Deep water ²³¹Pa and ²³⁰Th concentrations can also be perturbed by changes in scavenging intensity near the seafloor (bottom scavenging) associated with a change in particle concentration or particle composition. Nepheloid layers (Biscaye and Eittreim, 1977, McCave, 1986), or zones up to hundreds of meters above the seafloor of increased particle concentration caused by the resuspension of sediments, have been known to enhance the scavenging of the shorter-lived ²³⁴Th (half-life 24.1 days) in the northwest (Bacon et al., 1989, DeMaster et al., 1991) and northeast (Schmidt, 2006, Turnewitsch et al., 2008, Turnewitsch and Springer, 2001) Atlantic. Previous studies in the North Atlantic have suggested that bottom scavenging could reduce the ²³⁰Th concentration in deep water, but since the same effect can be achieved via recent water mass ventilation without invoking a change in scavenging intensity, ventilation was the preferred explanation (Moran et al., 1997, Moran et al., 1995, Vogler et al., 1998). However, recent results from the Pacific, where the ventilation effect is not large enough to produce observed radionuclide depletions in deepwater, have confirmed early observations (Bacon and Anderson, 1982, Nozaki and Nakanishi, 1985) that significant bottom scavenging indeed occurs for ²³⁰Th (Hayes et al., 2013, Okubo et al., 2012, Singh et al., 2013) and ²³¹Pa (Hayes et al., 2013). Furthermore, nepheloid layers in the South Atlantic have been found to significantly enhance scavenging of ²³⁰Th and ²³¹Pa (Deng et al., 2014).
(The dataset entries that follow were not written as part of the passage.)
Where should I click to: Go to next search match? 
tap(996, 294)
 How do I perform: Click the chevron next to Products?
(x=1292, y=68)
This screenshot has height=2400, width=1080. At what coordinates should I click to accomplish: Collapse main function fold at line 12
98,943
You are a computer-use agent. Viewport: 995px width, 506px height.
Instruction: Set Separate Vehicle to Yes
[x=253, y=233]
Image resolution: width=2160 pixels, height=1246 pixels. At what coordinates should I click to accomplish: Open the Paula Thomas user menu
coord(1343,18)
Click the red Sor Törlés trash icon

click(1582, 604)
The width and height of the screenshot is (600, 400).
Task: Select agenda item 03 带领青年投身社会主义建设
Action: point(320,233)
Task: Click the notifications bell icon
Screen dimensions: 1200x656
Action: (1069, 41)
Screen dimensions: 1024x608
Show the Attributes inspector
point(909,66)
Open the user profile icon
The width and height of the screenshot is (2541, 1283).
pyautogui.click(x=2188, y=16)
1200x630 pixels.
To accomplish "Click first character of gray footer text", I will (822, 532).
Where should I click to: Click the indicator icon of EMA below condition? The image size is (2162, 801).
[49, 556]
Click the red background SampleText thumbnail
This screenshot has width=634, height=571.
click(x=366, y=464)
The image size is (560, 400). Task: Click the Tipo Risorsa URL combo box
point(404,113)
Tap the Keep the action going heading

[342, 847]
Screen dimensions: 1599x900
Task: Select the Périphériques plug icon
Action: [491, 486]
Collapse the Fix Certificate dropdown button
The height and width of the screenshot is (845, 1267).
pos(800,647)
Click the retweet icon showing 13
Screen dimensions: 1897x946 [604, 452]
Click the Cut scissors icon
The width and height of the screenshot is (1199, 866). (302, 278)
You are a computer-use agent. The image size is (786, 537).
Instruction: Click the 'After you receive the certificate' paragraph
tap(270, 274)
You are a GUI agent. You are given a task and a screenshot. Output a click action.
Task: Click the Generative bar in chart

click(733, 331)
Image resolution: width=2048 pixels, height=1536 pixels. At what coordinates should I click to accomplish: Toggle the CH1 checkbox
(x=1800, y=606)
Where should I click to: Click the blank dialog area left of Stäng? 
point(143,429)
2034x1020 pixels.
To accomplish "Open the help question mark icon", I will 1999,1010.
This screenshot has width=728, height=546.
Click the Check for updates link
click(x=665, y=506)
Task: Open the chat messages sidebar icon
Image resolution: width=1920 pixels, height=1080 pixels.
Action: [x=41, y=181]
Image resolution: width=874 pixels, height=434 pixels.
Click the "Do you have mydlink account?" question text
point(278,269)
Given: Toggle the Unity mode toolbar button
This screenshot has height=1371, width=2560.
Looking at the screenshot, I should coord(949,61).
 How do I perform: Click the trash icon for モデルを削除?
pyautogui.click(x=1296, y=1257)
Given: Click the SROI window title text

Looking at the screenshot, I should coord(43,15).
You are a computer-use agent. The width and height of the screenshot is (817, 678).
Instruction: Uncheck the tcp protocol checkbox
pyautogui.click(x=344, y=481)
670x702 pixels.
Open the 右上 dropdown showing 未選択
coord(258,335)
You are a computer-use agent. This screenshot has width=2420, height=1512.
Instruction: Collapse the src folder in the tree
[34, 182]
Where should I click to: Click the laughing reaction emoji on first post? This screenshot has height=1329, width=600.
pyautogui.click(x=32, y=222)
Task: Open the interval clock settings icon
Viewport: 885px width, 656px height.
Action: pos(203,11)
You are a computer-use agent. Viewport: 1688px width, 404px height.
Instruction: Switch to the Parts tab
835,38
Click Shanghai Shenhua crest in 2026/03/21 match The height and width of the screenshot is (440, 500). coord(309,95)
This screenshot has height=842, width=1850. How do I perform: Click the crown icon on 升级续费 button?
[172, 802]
Based on extensive observations in the northwest Atlantic of thick nepheloid layers (Biscaye and Eittreim, 1977, Brewer et al., 1976), our transect is well situated to determine the effect of sediment resuspension on ²³⁰Th and ²³¹Pa. In addition to increased particle loading, bottom scavenging may also be affected by a change in particle composition. This section is also well suited to test the hypotheses that ²³⁰Th and ²³¹Pa are scavenged especially efficiently by authigenic iron and manganese oxide phases associated with hydrothermal activity at the mid-Atlantic ridge (German et al., 1991, German et al., 1993) or by (oxy)hydroxide coatings of particles formed in regions of organic-rich sediment diagenesis at ocean margins (Anderson et al., 1983, Bacon et al., 1976, Shimmield et al., 1986). To infer likely changes in scavenging intensity in our transect, we utilize the distribution of the particle beam attenuation coefficient, C_p, as measured by transmissometer from CTD casts, which is, to first order, linearly related to particle concentration (Bishop, 1986, Gardner et al., 1985), although the sensitivity of C_p to particle concentration is known to vary with particle size and composition (Baker and Lavelle, 1984, Richardson, 1987).